6-Nitrodopamine is a novel catecholamine released by vascular tissues, heart, and vas deferens. The aim of this study was to investigate whether 6-nitrodopamine is released from the thoracic aorta ...and pulmonary artery rings of marmosets (Callithrix spp.) and to evaluate the relaxing and anti-contractile actions of this catecholamine. Release of 6-nitrodopamine, dopamine, noradrenaline, and adrenaline was assessed by liquid chromatography with tandem mass spectrometry (LC-MS/MS). The relaxations induced by 6-nitrodopamine and by the selective dopamine D2 receptor antagonist L-741,626 were evaluated on U-46619 (3 nM)-pre-contracted vessels. The effects of 6-nitrodopamine and L-741,626 on the contractions induced by electric-field stimulation (EFS), dopamine, noradrenaline, and adrenaline were also investigated. Both aorta and pulmonary artery rings exhibited endothelium-dependent release of 6-nitrodopamine, which was significantly reduced by the NO synthesis inhibitor L-NAME. Addition of 6-nitrodopamine or L-741,626 caused concentration-dependent relaxations of both vascular tissues, which were almost abolished by endothelium removal, whereas L-NAME and the soluble guanylate cyclase inhibitor ODQ had no effect on 6-nitrodopamine-induced relaxations.

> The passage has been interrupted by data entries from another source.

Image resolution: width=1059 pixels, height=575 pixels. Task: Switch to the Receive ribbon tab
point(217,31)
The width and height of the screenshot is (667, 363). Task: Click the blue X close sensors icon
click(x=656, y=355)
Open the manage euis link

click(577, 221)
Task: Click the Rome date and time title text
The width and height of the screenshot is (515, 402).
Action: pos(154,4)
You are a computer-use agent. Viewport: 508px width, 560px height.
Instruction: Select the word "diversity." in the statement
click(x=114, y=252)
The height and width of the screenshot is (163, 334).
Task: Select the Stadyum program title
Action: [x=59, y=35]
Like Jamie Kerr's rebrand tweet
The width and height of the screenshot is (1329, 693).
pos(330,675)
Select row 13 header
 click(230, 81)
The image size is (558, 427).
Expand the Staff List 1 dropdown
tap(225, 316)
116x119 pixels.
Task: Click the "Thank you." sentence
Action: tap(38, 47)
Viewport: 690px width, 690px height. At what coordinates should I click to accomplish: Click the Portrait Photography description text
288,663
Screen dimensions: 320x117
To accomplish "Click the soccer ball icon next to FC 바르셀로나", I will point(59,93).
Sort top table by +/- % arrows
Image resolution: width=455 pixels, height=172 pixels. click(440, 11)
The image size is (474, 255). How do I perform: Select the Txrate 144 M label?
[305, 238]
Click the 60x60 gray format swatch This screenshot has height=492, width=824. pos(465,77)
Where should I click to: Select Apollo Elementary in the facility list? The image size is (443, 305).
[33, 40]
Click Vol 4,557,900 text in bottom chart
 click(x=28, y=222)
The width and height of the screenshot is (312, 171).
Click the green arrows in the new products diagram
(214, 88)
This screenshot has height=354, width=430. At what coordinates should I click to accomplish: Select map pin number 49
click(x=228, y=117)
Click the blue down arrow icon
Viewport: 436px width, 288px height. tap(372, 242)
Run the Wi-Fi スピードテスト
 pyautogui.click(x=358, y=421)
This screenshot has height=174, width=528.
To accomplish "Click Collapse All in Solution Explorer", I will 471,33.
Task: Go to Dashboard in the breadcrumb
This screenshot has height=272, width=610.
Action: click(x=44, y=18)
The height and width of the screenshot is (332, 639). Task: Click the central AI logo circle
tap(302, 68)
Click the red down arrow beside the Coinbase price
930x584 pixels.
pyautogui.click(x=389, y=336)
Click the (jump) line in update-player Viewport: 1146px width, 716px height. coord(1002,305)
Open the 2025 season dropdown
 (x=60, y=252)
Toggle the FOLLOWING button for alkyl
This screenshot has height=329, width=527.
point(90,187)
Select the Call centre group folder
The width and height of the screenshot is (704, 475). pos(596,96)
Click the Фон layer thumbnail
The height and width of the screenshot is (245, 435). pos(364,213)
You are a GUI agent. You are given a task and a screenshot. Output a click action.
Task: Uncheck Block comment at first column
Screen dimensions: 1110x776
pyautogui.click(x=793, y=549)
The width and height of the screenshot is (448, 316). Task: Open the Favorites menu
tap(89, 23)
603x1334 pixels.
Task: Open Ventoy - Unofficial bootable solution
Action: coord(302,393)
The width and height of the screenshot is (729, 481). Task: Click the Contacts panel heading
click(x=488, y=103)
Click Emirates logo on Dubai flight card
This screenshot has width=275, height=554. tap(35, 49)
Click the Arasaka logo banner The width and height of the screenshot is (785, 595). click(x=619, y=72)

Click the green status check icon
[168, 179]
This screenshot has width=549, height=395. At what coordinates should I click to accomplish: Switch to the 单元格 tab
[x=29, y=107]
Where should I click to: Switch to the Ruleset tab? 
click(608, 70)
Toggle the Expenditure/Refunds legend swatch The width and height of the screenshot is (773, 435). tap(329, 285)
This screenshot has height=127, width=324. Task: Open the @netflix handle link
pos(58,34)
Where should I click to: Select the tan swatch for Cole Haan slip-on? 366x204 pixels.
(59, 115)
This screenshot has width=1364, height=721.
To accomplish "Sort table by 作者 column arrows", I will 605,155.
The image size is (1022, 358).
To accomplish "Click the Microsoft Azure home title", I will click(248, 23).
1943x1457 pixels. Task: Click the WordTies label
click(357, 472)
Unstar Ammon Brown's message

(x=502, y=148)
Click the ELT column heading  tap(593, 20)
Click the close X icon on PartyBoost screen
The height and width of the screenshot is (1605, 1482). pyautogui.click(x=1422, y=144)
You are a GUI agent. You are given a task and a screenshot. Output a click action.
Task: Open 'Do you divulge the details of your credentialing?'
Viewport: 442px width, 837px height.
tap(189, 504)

Additionally, pre-incubation with 6-nitrodopamine antagonized the dopamine-induced contractions, without affecting the noradrenaline- and adrenaline-induced contractions. Pre-incubation with L-741,626 antagonized the contractions induced by all catecholamines. The EFS-induced contractions were significantly increased by L-NAME, but unaffected by ODQ. Immunohistochemical assays showed no immunostaining of the neural tissue markers S-100 and calretinin in either vascular tissue. The results indicated that 6-nitrodopamine is the major catecholamine released by marmoset vascular tissues, and it acts as a potent and selective antagonist of dopamine D2-like receptors. 6-nitrodopamine release may be the major mechanism by which NO causes vasodilatation.